*** Supplied entries

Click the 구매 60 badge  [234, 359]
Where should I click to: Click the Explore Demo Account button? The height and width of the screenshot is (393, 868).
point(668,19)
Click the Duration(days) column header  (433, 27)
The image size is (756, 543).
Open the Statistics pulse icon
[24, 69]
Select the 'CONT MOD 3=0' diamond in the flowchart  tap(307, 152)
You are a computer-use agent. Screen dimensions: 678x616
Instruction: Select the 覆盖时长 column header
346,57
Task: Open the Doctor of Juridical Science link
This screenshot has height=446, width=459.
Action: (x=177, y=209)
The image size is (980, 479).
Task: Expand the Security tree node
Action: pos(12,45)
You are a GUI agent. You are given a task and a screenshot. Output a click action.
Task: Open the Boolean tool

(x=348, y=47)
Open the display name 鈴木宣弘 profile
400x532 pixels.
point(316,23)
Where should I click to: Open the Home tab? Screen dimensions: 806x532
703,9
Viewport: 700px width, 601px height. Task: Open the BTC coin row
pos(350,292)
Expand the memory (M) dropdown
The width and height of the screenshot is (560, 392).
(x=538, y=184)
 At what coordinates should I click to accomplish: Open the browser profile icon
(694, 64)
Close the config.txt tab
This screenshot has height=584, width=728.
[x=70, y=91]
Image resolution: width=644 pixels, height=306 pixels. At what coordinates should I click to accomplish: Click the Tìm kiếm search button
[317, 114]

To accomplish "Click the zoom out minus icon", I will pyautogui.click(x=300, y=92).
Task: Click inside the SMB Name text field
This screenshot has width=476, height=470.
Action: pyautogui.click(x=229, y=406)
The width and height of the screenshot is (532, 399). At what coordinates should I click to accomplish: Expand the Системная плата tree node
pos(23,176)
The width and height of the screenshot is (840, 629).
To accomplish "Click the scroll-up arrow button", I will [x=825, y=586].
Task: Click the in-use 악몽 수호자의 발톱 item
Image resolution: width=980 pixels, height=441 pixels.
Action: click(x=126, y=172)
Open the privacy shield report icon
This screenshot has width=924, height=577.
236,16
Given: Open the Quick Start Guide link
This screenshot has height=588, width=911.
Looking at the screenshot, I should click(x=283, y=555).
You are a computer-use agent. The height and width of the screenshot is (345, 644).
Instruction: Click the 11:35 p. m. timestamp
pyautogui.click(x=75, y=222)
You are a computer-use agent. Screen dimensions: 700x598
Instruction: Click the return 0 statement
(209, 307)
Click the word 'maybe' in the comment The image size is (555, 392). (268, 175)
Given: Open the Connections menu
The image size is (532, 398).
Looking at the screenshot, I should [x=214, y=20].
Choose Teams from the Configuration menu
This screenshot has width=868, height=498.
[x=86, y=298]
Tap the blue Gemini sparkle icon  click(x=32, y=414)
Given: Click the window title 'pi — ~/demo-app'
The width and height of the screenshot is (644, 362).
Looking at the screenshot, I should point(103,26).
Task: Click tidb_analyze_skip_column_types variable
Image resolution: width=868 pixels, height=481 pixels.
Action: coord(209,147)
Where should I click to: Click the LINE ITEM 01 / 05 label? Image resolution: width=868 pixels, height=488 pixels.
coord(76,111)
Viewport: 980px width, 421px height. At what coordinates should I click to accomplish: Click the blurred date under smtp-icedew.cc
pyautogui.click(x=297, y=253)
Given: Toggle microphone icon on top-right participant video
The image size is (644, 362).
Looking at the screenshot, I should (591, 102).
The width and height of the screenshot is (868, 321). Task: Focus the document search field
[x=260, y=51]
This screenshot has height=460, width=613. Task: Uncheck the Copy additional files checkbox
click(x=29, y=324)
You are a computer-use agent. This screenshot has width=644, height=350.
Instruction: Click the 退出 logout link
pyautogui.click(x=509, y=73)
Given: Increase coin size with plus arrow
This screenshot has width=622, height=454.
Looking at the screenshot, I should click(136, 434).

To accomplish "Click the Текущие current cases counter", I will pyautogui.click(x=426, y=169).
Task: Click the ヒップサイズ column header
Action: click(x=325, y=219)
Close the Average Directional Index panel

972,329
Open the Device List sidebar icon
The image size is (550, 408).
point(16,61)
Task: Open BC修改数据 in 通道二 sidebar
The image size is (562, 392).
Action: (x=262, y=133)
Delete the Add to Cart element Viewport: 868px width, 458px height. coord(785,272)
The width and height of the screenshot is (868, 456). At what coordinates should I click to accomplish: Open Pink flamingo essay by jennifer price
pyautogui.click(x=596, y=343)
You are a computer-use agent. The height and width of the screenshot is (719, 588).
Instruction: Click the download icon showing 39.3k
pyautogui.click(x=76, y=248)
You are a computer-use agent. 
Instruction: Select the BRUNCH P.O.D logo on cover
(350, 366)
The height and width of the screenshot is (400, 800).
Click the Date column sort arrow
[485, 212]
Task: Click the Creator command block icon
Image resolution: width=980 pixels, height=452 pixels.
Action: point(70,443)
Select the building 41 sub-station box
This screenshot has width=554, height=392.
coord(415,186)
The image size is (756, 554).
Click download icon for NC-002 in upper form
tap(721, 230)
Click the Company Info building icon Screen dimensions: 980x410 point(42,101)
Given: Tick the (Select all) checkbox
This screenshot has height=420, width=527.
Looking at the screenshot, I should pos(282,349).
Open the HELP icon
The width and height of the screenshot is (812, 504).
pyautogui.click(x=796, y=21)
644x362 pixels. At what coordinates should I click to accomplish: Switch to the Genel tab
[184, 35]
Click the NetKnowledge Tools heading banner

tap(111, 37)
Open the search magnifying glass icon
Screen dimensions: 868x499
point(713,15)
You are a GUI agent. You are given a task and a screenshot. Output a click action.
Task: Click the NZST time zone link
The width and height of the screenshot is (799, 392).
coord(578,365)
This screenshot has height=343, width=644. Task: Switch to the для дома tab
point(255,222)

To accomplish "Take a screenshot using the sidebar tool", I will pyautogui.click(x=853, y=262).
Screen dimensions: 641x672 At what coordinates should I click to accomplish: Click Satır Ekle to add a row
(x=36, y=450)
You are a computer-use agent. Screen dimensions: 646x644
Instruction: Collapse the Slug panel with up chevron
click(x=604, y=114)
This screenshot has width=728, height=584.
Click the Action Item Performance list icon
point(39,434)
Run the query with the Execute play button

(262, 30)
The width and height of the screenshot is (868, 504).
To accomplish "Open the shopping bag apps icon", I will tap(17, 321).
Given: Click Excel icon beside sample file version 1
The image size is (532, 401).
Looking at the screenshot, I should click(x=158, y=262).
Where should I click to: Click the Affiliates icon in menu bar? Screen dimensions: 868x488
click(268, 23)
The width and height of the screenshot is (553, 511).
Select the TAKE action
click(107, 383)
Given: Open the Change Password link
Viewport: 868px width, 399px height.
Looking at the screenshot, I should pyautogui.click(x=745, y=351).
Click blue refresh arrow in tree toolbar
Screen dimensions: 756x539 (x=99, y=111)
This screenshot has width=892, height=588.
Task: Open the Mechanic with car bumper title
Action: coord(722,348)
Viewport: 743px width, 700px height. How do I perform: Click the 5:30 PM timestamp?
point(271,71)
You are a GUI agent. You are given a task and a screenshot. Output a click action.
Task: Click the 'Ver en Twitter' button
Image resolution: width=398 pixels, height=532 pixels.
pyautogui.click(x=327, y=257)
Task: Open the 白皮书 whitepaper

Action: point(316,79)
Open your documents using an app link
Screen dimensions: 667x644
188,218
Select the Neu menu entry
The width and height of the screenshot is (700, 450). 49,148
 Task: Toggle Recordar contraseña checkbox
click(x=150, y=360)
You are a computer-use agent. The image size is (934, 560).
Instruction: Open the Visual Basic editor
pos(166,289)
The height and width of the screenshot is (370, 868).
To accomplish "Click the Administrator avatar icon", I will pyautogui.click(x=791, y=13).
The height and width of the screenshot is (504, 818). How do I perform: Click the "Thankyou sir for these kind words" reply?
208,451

******

Task prompt: Produce a word-for-word copy of all the entries above.

The answer:
Click the 구매 60 badge  [234, 359]
Where should I click to: Click the Explore Demo Account button? The height and width of the screenshot is (393, 868).
point(668,19)
Click the Duration(days) column header  (433, 27)
The image size is (756, 543).
Open the Statistics pulse icon
[24, 69]
Select the 'CONT MOD 3=0' diamond in the flowchart  tap(307, 152)
You are a computer-use agent. Screen dimensions: 678x616
Instruction: Select the 覆盖时长 column header
346,57
Task: Open the Doctor of Juridical Science link
This screenshot has height=446, width=459.
Action: (x=177, y=209)
The image size is (980, 479).
Task: Expand the Security tree node
Action: pos(12,45)
You are a GUI agent. You are given a task and a screenshot. Output a click action.
Task: Open the Boolean tool

(x=348, y=47)
Open the display name 鈴木宣弘 profile
400x532 pixels.
point(316,23)
Where should I click to: Open the Home tab? Screen dimensions: 806x532
703,9
Viewport: 700px width, 601px height. Task: Open the BTC coin row
pos(350,292)
Expand the memory (M) dropdown
The width and height of the screenshot is (560, 392).
(x=538, y=184)
 At what coordinates should I click to accomplish: Open the browser profile icon
(694, 64)
Close the config.txt tab
This screenshot has height=584, width=728.
[x=70, y=91]
Image resolution: width=644 pixels, height=306 pixels. At what coordinates should I click to accomplish: Click the Tìm kiếm search button
[317, 114]

To accomplish "Click the zoom out minus icon", I will pyautogui.click(x=300, y=92).
Task: Click inside the SMB Name text field
This screenshot has width=476, height=470.
Action: pyautogui.click(x=229, y=406)
The width and height of the screenshot is (532, 399). At what coordinates should I click to accomplish: Expand the Системная плата tree node
pos(23,176)
The width and height of the screenshot is (840, 629).
To accomplish "Click the scroll-up arrow button", I will [x=825, y=586].
Task: Click the in-use 악몽 수호자의 발톱 item
Image resolution: width=980 pixels, height=441 pixels.
Action: click(x=126, y=172)
Open the privacy shield report icon
This screenshot has width=924, height=577.
236,16
Given: Open the Quick Start Guide link
This screenshot has height=588, width=911.
Looking at the screenshot, I should click(x=283, y=555).
You are a computer-use agent. The height and width of the screenshot is (345, 644).
Instruction: Click the 11:35 p. m. timestamp
pyautogui.click(x=75, y=222)
You are a computer-use agent. Screen dimensions: 700x598
Instruction: Click the return 0 statement
(209, 307)
Click the word 'maybe' in the comment The image size is (555, 392). (268, 175)
Given: Open the Connections menu
The image size is (532, 398).
Looking at the screenshot, I should [x=214, y=20].
Choose Teams from the Configuration menu
This screenshot has width=868, height=498.
[x=86, y=298]
Tap the blue Gemini sparkle icon  click(x=32, y=414)
Given: Click the window title 'pi — ~/demo-app'
The width and height of the screenshot is (644, 362).
Looking at the screenshot, I should point(103,26).
Task: Click tidb_analyze_skip_column_types variable
Image resolution: width=868 pixels, height=481 pixels.
Action: coord(209,147)
Where should I click to: Click the LINE ITEM 01 / 05 label? Image resolution: width=868 pixels, height=488 pixels.
coord(76,111)
Viewport: 980px width, 421px height. At what coordinates should I click to accomplish: Click the blurred date under smtp-icedew.cc
pyautogui.click(x=297, y=253)
Given: Toggle microphone icon on top-right participant video
The image size is (644, 362).
Looking at the screenshot, I should (591, 102).
The width and height of the screenshot is (868, 321). Task: Focus the document search field
[x=260, y=51]
This screenshot has height=460, width=613. Task: Uncheck the Copy additional files checkbox
click(x=29, y=324)
You are a computer-use agent. This screenshot has width=644, height=350.
Instruction: Click the 退出 logout link
pyautogui.click(x=509, y=73)
Given: Increase coin size with plus arrow
This screenshot has width=622, height=454.
Looking at the screenshot, I should click(136, 434).

To accomplish "Click the Текущие current cases counter", I will pyautogui.click(x=426, y=169).
Task: Click the ヒップサイズ column header
Action: click(x=325, y=219)
Close the Average Directional Index panel

972,329
Open the Device List sidebar icon
The image size is (550, 408).
point(16,61)
Task: Open BC修改数据 in 通道二 sidebar
The image size is (562, 392).
Action: (x=262, y=133)
Delete the Add to Cart element Viewport: 868px width, 458px height. coord(785,272)
The width and height of the screenshot is (868, 456). At what coordinates should I click to accomplish: Open Pink flamingo essay by jennifer price
pyautogui.click(x=596, y=343)
You are a computer-use agent. The height and width of the screenshot is (719, 588).
Instruction: Click the download icon showing 39.3k
pyautogui.click(x=76, y=248)
You are a computer-use agent. 
Instruction: Select the BRUNCH P.O.D logo on cover
(350, 366)
The height and width of the screenshot is (400, 800).
Click the Date column sort arrow
[485, 212]
Task: Click the Creator command block icon
Image resolution: width=980 pixels, height=452 pixels.
Action: point(70,443)
Select the building 41 sub-station box
This screenshot has width=554, height=392.
coord(415,186)
The image size is (756, 554).
Click download icon for NC-002 in upper form
tap(721, 230)
Click the Company Info building icon Screen dimensions: 980x410 point(42,101)
Given: Tick the (Select all) checkbox
This screenshot has height=420, width=527.
Looking at the screenshot, I should pos(282,349).
Open the HELP icon
The width and height of the screenshot is (812, 504).
pyautogui.click(x=796, y=21)
644x362 pixels. At what coordinates should I click to accomplish: Switch to the Genel tab
[184, 35]
Click the NetKnowledge Tools heading banner

tap(111, 37)
Open the search magnifying glass icon
Screen dimensions: 868x499
point(713,15)
You are a GUI agent. You are given a task and a screenshot. Output a click action.
Task: Click the NZST time zone link
The width and height of the screenshot is (799, 392).
coord(578,365)
This screenshot has height=343, width=644. Task: Switch to the для дома tab
point(255,222)

To accomplish "Take a screenshot using the sidebar tool", I will pyautogui.click(x=853, y=262).
Screen dimensions: 641x672 At what coordinates should I click to accomplish: Click Satır Ekle to add a row
(x=36, y=450)
You are a computer-use agent. Screen dimensions: 646x644
Instruction: Collapse the Slug panel with up chevron
click(x=604, y=114)
This screenshot has width=728, height=584.
Click the Action Item Performance list icon
point(39,434)
Run the query with the Execute play button

(262, 30)
The width and height of the screenshot is (868, 504).
To accomplish "Open the shopping bag apps icon", I will tap(17, 321).
Given: Click Excel icon beside sample file version 1
The image size is (532, 401).
Looking at the screenshot, I should click(x=158, y=262).
Where should I click to: Click the Affiliates icon in menu bar? Screen dimensions: 868x488
click(268, 23)
The width and height of the screenshot is (553, 511).
Select the TAKE action
click(107, 383)
Given: Open the Change Password link
Viewport: 868px width, 399px height.
Looking at the screenshot, I should pyautogui.click(x=745, y=351).
Click blue refresh arrow in tree toolbar
Screen dimensions: 756x539 (x=99, y=111)
This screenshot has width=892, height=588.
Task: Open the Mechanic with car bumper title
Action: coord(722,348)
Viewport: 743px width, 700px height. How do I perform: Click the 5:30 PM timestamp?
point(271,71)
You are a GUI agent. You are given a task and a screenshot. Output a click action.
Task: Click the 'Ver en Twitter' button
Image resolution: width=398 pixels, height=532 pixels.
pyautogui.click(x=327, y=257)
Task: Open the 白皮书 whitepaper

Action: point(316,79)
Open your documents using an app link
Screen dimensions: 667x644
188,218
Select the Neu menu entry
The width and height of the screenshot is (700, 450). 49,148
 Task: Toggle Recordar contraseña checkbox
click(x=150, y=360)
You are a computer-use agent. The image size is (934, 560).
Instruction: Open the Visual Basic editor
pos(166,289)
The height and width of the screenshot is (370, 868).
To accomplish "Click the Administrator avatar icon", I will pyautogui.click(x=791, y=13).
The height and width of the screenshot is (504, 818). How do I perform: Click the "Thankyou sir for these kind words" reply?
208,451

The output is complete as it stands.